THE developers of the former Ballarat orphanage site have been warned to tread carefully, after several passionate pleas to Ballarat City Council last night.
Councillor Des Hudson said the Victoria Street site had enormous sensitivity about it.
“I hope the developers don’t think it’s just a windfall that’s going to be built in a short time,” Cr Hudson said.
“My words to the developers would be prepare to listen, to amend, to respond and to work with.”
The council last night voted to put on public exhibition a rezoning application and a heritage overlay on the site.
A private consortium plans to turn the former orphanage and Damascus College junior school site into a residential subdivision with a medical centre and shopping complex.
Heritage aspects, including the ashes of former orphans, would also be protected.
But two former orphans pleaded with the developers and the council not to forget the blood that had been spilt on the site and that it had a “powerful history of true life stories”.
Ballarat Trades and Labor Council president Brett Edgington said the orphans’ stories were ones of great courage and hope.
“It’s also a very cautionary tale of a system and a place and a time in history which should never be repeated,” Mr Edgington said.
He asked that the former Stawell Street School building, attended by the orphans, be retained as the “perfect place to interpret their stories, both the triumphs and the tragedies”.
Ballarat East Network spokeswoman Erin McCuskey, who has also made several Forgotten Australians documentaries, said history was also about people and stories and places, not buildings alone.
“We are building over people and their dreams,” Ms McCuskey said.
“Let’s not forget what happened here. They deserve a better place, not just a few plaques in the wrong places.
Councillor Judy Verlin said the consultation process needed to be done delicately.
“It’s a very difficult situation. For some, it’s celebrating the start of their life, for others it dealing with the start of pain in their lives,” Cr Verlin said.

> **EXERCISE 1**: Please transcribe the orphanage site article, starting with "Heritage aspects, including" and going on through "Mr Edgington said.".
> **EXERCISE 2**: According to the orphanage site article, what did the council vote last night to put on public exhibition?

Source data
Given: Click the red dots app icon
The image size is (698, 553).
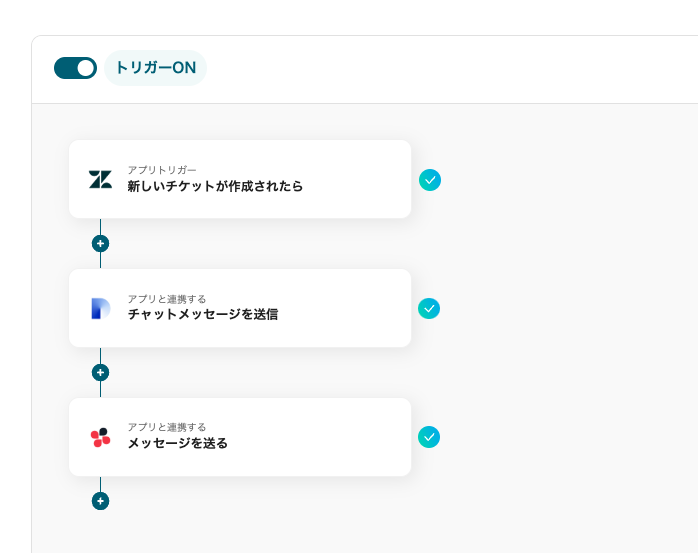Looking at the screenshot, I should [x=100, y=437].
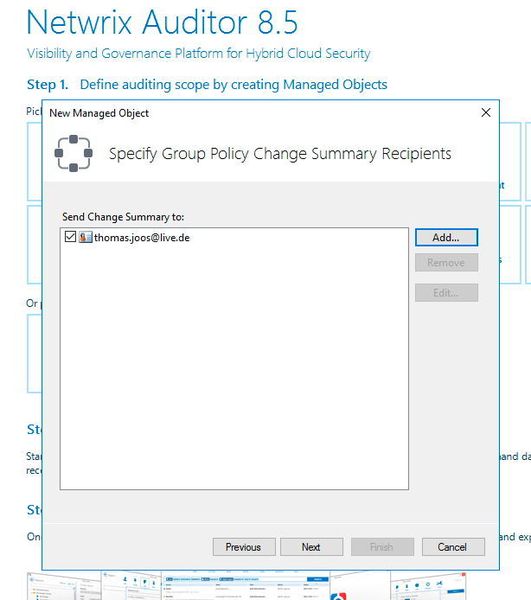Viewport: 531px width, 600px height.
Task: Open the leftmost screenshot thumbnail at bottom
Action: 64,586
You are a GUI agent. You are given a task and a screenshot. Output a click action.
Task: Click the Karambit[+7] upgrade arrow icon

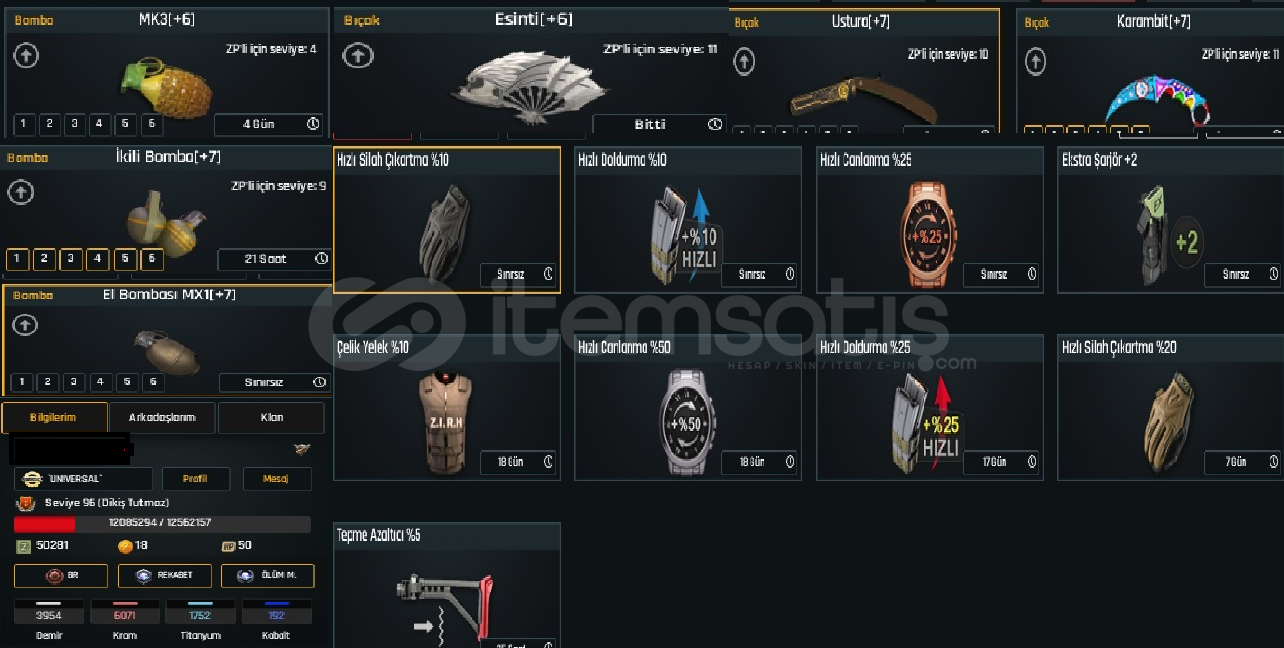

> **WORKED SOLUTION 1**:
Heritage aspects, including the ashes of former orphans, would also be protected.
But two former orphans pleaded with the developers and the council not to forget the blood that had been spilt on the site and that it had a “powerful history of true life stories”.
Ballarat Trades and Labor Council president Brett Edgington said the orphans’ stories were ones of great courage and hope.
“It’s also a very cautionary tale of a system and a place and a time in history which should never be repeated,” Mr Edgington said.

> **WORKED SOLUTION 2**: A rezoning application and a heritage overlay on the site.